Deutsche Firmen entdecken Einwanderer als Zielgruppe

Jahrzehnte nach den ersten Gastarbeiterwellen entdeckt die Verbraucherindustrie Einwanderer als kaufkräftige Zielgruppe. "Unbemerkt" wird anderssprachige Werbung geschaltet.

Mehr und mehr Konzerne stecken ihr Geld in zweisprachige Reklame oder passen sogar ihre Firmennamen an. So hat kürzlich die Targobank, vormals Citibank, die „Bankadas“ eingeführt um gezielt seine türkischsprachigen Kunden anzusprechen. Vorgemacht hat es ihr die Deutsche Bank, die bereits 2006 "Bankamiz" für türkischstämmige Privatkunden entwickelt hatte. Neben türkischsprachigen Beratern wird auch mit kostenfreien Überweisungen in die Türkei geworben. Nach Angaben der Deutschen Bank nutzen das Angebot bereits 75.000 türkische Kunden, die Targobank betreut nach eigenen Angaben über 200.000 Kunden.

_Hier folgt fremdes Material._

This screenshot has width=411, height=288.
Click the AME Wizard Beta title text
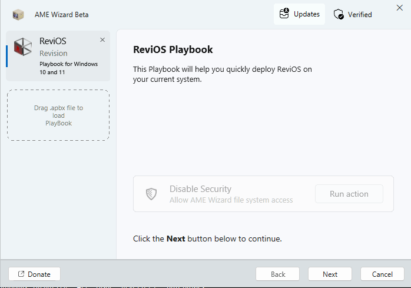point(62,14)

17 Milliarden Euro Kaufkraft

Knapp drei Millionen Türken und türkischstämmige Deutsche leben heute in Deutschland. Etwa 50% von ihnen gehört zur besonders werberelevanten Zielgruppe der 15- bis 40-Jährigen. Marktstudien sprechen von einer Kaufkraft von 17 Milliarden Euro der türkischstämmigen Community. Lange hatten die deutschen Konzerne offenbar die Kaufkraft der Einwanderer übersehen, denn erst jetzt beginnen viele Konzerne mit anderssprachiger Werbung.

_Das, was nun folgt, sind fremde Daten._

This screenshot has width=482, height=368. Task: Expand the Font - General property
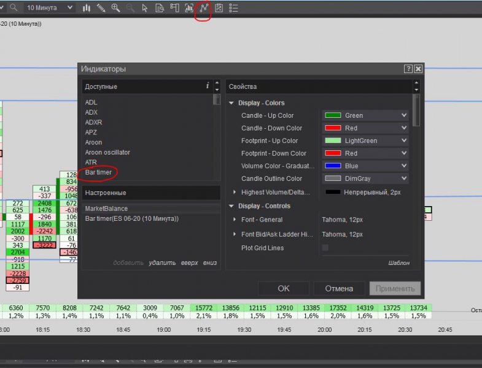click(235, 220)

Dabei macht sich die deutsche Industrie zunutze, dass beispielsweise türkischstämmige Käufer weiterhin gerne in türkischen Supermärkten einkaufen, türkisches Fernsehen schauen, türkische Produkte konsumieren. Man schätzt, dass in Deutschland etwa zehn Milliarden Euro in türkischen Supermärkten umgesetzt werden. Bisher konnten in diesen Bereichen allein türkische Unternehmer punkten. Doch die deutsche Konzerne wollen dieses Marktpotential zurückgewinnen. So bietet Haribo explizit Gummibärchen ohne Schweine-Gelatine an – inklusive türkischer Produktbeschriftung. Auch Maggi bietet schon länger „helal“-Tütensuppen an, Kekshersteller Bahlsen wirbt ebenfalls in türkischer Sprache.

Interessanterweise bekommt die deutsche Zielgruppe davon wenig mit, denn die Unternehmen werben vor allem im türkischen Fernsehen und Zeitungen - fernab des deutschen Konsumenten aber gezielt für die Deutsch-Türken. Das hat für die deutschen Konzerne den Vorteil, dass ihre deutsche Kernkundschaft nicht verschreckt wird.

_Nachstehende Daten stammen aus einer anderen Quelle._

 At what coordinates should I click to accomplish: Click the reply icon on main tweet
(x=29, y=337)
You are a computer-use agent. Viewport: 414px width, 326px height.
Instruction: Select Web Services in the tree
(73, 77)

In Österreich hatte es beispielsweise in einem Fall laute Aufschreie und Boykott-Drohungen von Rechtspopulisten gegeben, als eine Molkerei ihre Milchpackungen zweisprachig bedruckte, und auch in türkischen Supermärkten anbot. Man sprach von der schleichenden Islamisierung Österreichs.

In anderen Ländern jedoch wie z.B. in Großbritannien oder den USA geht man weitaus gelassener mit zweisprachiger Werbung um. Dort ist es Gang und Gäbe im „Ethnomarketing“ mehrsprachig zu werben. Die niederländische Mobilfunkgesellschaft KPN hat bereits 2005 in Belgien die Mobilfunk-Marke Ay Yildiz eingeführt und so wesentliche Marktanteile gewonnen. Die deutschen Konzerne ziehen offenbar langsam nach.